I’ll start with the positives because there are a few, despite the almost universal dismissal it’s received. There are some well-shot sequences in the film that provide an adequately creepy atmosphere. The actors, particularly Jeffrey Dean Morgan and an oddly-cast Carey Elwes make the most of a very wobbly and at times cringeworthy script. The ghoulish nasty that plagues the protagonists is well-designed and genuinely frightening at times, with a Doctor Who monster style quality to it. I mean that in a Weeping Angels way, not a Kandyman way. The film gets on with it and doesn’t try to be anything other than what it says on the tin. No, it’s not original in any way, and you can point out parts you’ve seen in The Exorcist, Exorcist III, The Borderlands, The Wicker Man, The Blood on Satan’s Claw and countless others. It does, however, have a sense of well-done efficiency for the most part. That being said, there are three or four shots of ghastly CGI which do unfortunately bring the quality down. If all of these had been cut, I think this really would have elevated the film, which gives you an idea of just how poor these scenes are. I’ve already mentioned the iffy script, but it gets particularly daft during the ending, which is actually quite engaging for the most part, so it does sadly sour the last few minutes.

■ Record set
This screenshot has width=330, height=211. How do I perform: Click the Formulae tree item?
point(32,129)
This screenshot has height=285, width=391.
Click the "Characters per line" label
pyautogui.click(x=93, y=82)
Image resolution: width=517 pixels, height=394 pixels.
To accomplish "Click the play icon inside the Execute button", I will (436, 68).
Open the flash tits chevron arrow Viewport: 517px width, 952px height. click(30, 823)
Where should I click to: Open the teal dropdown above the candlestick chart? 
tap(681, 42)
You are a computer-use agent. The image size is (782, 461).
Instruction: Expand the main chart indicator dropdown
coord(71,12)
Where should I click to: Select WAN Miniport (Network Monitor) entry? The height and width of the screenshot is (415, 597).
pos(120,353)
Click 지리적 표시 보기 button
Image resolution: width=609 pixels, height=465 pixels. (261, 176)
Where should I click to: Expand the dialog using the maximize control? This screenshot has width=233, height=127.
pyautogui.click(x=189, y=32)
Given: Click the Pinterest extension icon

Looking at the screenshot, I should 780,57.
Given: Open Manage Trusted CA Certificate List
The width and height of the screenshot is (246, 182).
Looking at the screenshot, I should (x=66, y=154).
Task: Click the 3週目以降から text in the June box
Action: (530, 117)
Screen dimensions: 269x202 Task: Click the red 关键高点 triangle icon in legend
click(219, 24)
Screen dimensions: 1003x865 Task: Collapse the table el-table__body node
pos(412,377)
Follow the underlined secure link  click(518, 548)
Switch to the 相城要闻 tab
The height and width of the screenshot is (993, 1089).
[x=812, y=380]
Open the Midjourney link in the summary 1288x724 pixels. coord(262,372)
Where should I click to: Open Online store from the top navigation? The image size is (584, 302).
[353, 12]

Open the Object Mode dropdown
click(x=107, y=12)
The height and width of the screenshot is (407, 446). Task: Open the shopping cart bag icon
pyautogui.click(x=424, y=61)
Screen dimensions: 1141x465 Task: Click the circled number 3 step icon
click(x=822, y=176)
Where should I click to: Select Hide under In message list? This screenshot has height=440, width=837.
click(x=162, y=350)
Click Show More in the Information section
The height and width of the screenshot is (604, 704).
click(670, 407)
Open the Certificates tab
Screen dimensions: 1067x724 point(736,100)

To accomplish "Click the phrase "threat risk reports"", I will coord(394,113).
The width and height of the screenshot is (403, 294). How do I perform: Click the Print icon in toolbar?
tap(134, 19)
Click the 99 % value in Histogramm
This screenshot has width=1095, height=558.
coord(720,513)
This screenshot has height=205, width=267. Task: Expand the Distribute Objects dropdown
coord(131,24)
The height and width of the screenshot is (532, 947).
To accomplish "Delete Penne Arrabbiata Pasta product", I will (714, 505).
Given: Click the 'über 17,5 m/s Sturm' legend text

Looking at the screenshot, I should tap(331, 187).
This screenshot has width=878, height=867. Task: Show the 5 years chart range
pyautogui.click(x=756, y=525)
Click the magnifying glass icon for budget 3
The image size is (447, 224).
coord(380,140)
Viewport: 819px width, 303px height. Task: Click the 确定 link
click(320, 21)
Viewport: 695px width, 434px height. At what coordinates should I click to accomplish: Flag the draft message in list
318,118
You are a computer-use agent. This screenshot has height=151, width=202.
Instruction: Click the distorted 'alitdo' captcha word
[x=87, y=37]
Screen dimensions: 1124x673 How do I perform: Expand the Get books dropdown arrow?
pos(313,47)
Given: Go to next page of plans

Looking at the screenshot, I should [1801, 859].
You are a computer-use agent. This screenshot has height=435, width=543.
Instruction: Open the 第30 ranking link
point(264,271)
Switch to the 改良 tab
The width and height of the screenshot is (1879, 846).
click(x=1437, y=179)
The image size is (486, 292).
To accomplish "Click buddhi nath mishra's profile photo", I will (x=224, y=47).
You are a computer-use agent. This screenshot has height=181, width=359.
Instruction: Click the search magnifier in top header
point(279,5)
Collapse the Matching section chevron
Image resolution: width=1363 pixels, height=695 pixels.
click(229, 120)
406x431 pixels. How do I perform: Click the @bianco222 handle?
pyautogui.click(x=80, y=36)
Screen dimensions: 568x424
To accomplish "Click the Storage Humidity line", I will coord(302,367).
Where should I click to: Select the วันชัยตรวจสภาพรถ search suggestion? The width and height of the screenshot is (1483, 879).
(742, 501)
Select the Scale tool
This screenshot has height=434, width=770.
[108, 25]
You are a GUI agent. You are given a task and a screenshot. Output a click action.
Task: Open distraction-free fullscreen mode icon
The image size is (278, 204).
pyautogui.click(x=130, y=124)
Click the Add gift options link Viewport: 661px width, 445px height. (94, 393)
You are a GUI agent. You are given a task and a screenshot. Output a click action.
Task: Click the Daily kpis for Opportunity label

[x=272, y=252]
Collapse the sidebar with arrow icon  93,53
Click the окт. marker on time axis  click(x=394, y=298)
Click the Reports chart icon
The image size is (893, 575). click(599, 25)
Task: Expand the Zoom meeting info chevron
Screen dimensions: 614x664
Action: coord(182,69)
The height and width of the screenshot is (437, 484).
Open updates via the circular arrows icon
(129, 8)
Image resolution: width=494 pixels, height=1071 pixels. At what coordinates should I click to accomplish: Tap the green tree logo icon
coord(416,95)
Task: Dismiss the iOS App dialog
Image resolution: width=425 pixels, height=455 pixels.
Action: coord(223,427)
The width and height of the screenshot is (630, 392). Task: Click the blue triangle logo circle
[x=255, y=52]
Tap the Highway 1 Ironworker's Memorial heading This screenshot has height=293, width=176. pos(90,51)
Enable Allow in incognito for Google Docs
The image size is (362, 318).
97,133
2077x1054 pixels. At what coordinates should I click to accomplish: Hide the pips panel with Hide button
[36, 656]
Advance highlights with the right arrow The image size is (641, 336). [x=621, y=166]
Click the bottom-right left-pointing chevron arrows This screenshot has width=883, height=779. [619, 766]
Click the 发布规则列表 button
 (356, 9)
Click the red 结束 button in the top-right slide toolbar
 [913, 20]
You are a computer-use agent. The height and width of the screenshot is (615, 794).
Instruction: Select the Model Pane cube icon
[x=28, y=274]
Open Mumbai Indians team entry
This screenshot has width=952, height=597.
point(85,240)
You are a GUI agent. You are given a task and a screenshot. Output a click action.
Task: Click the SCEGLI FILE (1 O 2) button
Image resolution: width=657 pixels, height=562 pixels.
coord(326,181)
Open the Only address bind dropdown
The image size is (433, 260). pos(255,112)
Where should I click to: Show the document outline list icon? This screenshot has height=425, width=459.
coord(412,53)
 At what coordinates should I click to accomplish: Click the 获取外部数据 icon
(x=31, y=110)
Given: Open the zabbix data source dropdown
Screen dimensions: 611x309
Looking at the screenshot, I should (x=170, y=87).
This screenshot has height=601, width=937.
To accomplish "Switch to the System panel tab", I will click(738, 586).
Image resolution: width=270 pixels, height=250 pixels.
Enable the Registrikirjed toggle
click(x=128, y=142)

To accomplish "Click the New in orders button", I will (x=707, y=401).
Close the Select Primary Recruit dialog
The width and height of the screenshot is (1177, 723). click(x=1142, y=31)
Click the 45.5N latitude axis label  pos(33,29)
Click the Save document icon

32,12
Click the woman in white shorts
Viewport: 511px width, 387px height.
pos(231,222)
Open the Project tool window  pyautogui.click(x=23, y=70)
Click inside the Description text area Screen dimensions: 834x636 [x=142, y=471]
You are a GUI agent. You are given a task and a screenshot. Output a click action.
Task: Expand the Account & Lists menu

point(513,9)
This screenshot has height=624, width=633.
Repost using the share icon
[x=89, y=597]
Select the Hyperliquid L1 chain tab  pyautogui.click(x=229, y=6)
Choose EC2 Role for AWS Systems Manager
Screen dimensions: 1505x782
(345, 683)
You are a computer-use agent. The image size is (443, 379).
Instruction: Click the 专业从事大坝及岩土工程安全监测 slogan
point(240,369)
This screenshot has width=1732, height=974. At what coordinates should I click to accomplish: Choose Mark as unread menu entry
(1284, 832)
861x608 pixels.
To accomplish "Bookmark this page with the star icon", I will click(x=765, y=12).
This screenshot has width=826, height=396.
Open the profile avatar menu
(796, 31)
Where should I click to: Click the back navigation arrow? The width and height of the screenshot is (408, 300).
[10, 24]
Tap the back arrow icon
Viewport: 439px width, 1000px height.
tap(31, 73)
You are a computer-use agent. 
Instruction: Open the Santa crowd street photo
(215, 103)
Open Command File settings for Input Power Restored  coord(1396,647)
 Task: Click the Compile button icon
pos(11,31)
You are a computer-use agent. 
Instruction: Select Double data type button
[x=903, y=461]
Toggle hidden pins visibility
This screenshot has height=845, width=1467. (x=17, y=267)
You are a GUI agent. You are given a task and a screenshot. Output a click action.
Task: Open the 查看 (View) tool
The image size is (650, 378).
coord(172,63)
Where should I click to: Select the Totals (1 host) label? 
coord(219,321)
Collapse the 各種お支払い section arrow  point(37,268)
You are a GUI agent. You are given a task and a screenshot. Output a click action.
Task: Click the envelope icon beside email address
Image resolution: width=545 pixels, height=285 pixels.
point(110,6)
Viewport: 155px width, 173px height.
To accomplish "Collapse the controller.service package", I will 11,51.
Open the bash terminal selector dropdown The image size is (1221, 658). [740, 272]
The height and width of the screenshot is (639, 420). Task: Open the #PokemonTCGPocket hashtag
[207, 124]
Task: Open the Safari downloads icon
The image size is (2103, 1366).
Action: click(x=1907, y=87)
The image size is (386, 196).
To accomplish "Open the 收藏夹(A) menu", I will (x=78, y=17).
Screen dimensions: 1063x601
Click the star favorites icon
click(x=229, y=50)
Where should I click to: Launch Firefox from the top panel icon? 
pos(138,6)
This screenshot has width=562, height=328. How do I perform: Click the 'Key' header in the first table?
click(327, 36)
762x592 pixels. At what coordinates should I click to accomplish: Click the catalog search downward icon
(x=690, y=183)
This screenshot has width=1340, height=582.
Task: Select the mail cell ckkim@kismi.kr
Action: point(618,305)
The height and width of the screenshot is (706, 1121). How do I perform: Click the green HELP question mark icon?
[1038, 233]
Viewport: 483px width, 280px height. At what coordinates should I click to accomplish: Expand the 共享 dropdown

■ Challenges
(A) Print the records exactly, starting at the line containing "Task: Expand the Zoom meeting info chevron" and ending at the line containing "[x=255, y=52]".
(B) Carry on with the horror film review from its last sentence.

■ Answers below
(A)
Task: Expand the Zoom meeting info chevron
Screen dimensions: 614x664
Action: coord(182,69)
The height and width of the screenshot is (437, 484).
Open updates via the circular arrows icon
(129, 8)
Image resolution: width=494 pixels, height=1071 pixels. At what coordinates should I click to accomplish: Tap the green tree logo icon
coord(416,95)
Task: Dismiss the iOS App dialog
Image resolution: width=425 pixels, height=455 pixels.
Action: coord(223,427)
The width and height of the screenshot is (630, 392). Task: Click the blue triangle logo circle
[x=255, y=52]

(B)
If anyone does decide to give this a watch, disengage your brain and enjoy it as a mindless scare with some interesting elements and a few rubbish ones too. As a seasoned horror fan, I’ve seen many poorer flicks than this. It’s totally unpretentious and unoriginal, but awful and unentertaining it is not. There is a genuinely good film somewhere in there, but it is heavily hampered by mediocrity and some very poor sequences.